I created MCAR (missing complete at random) data :

halpha <- 0.1

# MCAR for attribute (1) age:
mcar <- runif(10, min = 0, max = 1)  
age.mcar <- ifelse(mcar < alpha, NA, origdata$age)  

# MCAR for attribute (2) bmi: 
mcar <- runif(10, min = 0, max = 1) 
bmi.mcar <- ifelse(mcar < alpha, NA, origdata$bmi)  

# MCAR for attribute (3) hyp: 
mcar <- runif(10, min = 0, max = 1) 
hyp.mcar <- ifelse(mcar < alpha, NA, origdata$hyp)  
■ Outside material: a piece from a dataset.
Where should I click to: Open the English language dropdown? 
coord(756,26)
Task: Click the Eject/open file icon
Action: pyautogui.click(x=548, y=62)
After that I used the mice package to impute the missing value as follows:

install.packages("mice")
library("mice")
imp <- mice(df, 10)              # 10 is mean 10 iteration imputing data 
fill1 <- complete(imp, 1)        # dataset 1
fill2 <- complete(imp, 2)        # dataset 2
allfill <- complete(imp, "long") # all iterations together 

My question is: I want to find RMSE for all 10 datasets individually by using a loop. This is my RMSE equation :

RMSE <- sqrt((sum((origdata - fill)^2)) / sum(is.na(df)))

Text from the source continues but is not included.